Ask for help where you need it. Whether it’s practical, emotional, professional, online, offline, paid, unpaid. Asking for and accepting support is a statement of worth. You have to believe that you’re worth the support of others, which is why I encourage people to take little steps with this. It gets easier. It’s vital to thriving. Sometimes it really does take a village.

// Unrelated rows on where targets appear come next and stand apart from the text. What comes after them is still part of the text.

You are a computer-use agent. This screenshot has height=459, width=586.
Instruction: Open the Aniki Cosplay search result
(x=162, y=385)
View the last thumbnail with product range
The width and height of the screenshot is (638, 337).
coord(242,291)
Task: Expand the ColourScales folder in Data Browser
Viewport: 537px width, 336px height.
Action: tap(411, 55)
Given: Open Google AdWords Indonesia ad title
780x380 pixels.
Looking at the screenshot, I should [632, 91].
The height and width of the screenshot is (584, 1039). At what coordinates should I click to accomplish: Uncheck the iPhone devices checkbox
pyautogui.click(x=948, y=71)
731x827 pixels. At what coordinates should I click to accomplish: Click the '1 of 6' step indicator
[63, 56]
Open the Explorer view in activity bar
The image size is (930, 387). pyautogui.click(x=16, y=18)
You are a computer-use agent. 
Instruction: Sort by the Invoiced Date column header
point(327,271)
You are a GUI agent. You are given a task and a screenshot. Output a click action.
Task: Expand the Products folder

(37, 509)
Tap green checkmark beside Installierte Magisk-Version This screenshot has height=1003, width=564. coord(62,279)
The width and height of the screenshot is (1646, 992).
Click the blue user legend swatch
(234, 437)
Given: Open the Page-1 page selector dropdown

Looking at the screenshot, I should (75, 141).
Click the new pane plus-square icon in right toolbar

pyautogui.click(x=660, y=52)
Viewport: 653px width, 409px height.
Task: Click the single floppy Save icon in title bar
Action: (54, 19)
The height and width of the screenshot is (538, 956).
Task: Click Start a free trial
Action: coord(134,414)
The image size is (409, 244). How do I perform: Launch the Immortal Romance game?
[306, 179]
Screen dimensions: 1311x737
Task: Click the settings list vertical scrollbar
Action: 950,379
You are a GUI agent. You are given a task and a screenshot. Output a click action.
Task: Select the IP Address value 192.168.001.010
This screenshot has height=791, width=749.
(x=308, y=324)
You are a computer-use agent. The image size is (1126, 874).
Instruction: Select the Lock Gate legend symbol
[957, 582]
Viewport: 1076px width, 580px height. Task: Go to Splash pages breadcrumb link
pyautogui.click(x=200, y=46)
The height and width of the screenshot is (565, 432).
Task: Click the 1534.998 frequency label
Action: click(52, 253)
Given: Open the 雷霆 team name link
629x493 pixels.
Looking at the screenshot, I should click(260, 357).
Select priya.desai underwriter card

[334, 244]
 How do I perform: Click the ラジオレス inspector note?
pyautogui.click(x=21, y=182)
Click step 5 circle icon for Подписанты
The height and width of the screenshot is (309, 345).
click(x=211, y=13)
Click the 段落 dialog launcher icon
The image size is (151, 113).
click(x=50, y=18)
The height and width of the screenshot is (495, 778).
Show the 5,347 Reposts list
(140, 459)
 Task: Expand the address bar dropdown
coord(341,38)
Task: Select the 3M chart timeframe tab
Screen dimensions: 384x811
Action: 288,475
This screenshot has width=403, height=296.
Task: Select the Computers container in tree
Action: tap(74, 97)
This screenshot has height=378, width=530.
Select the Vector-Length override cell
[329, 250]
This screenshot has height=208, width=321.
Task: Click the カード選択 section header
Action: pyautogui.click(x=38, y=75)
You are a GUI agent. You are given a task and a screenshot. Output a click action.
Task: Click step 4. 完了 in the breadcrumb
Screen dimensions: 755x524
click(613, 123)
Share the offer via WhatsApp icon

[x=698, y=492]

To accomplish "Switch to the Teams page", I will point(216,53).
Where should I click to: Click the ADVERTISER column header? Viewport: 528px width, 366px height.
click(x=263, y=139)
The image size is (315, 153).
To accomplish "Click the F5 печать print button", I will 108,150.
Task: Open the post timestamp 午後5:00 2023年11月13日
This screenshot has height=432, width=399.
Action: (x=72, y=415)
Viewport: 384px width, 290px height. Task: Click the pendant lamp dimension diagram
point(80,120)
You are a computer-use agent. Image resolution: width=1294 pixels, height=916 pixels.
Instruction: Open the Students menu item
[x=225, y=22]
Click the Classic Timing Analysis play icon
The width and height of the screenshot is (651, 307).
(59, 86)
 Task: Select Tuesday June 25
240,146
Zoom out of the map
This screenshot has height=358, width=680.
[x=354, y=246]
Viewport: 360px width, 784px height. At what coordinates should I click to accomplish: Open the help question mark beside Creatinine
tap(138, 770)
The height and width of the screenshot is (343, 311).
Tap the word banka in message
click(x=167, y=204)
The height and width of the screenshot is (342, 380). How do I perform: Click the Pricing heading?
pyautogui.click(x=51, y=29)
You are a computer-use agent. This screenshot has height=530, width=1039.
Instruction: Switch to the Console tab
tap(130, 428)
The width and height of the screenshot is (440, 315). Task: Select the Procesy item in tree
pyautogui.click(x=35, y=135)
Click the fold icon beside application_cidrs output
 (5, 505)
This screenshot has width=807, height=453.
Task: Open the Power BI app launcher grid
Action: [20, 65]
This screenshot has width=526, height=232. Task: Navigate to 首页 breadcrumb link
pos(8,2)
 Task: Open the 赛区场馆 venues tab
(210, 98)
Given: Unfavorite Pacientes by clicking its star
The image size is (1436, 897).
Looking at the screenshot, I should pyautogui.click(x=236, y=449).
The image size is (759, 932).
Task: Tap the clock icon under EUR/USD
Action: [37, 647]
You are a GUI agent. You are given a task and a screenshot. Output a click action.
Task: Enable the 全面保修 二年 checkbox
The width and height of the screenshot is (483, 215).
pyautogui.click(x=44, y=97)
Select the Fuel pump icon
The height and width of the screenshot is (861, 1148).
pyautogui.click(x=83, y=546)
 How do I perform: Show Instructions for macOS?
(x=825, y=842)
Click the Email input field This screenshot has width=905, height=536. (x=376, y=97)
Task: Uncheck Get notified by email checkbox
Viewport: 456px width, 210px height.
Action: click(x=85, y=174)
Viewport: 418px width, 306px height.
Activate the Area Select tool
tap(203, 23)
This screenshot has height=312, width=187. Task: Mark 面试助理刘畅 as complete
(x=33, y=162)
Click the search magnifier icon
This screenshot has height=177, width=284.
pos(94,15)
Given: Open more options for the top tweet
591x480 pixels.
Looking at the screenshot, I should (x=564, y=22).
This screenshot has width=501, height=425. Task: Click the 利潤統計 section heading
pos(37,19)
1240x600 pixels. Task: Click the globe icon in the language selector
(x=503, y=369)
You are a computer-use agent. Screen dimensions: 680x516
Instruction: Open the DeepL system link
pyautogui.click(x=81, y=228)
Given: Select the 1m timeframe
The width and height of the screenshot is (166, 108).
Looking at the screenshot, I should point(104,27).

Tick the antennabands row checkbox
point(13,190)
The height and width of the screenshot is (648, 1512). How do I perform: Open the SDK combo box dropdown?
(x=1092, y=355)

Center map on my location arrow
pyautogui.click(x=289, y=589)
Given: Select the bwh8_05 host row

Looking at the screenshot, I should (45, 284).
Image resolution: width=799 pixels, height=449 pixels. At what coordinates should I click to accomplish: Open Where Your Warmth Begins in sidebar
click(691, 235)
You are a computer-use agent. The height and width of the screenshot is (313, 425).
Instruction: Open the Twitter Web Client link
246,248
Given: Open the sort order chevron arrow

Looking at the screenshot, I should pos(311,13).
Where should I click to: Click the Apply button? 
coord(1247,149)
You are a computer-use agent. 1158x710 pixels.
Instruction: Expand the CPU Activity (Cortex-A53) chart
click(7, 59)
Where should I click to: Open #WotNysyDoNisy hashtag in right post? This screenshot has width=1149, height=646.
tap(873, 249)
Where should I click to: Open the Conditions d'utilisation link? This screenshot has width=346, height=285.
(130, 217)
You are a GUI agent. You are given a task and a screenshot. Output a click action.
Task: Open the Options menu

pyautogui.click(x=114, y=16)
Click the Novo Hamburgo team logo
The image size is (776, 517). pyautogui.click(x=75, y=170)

Self-care is important. It’s not always about the huge gestures – the manicures, the long workouts, the massages. It’s also about attending to and meeting your basic needs. Listen to your body, look after it when you’re hungry. Drink water, get an early night when you can. It’s the little gestures that build up your self-worth. You wouldn’t let your child go hungry or thirsty, because you value their needs. You also need to value yours.

Self-care isn’t selfish. It’s about fuelling the car and respecting that it can’t function if it’s empty. Neither can you. I used to feel that self-care was indulgent and I didn’t feel worth it. Now I can clearly see how my family fully benefits from me not being burnt out and resentful of anyone who gets to pee alone!



#ThisIsParenthood: it’s a wild ride, but we’re in it together. We really are. Sometimes it might feel like we aren’t and it might look like we’re the only ones covered in baby goo, with bags under our eyes, but we are not alone. The more shoulders we find to lean on, people that we can share the highs and the lows with regardless of how different their experience may be, and the more we talk openly about the realities of OUR parenthood journey, the more we will start feeling part of something bigger.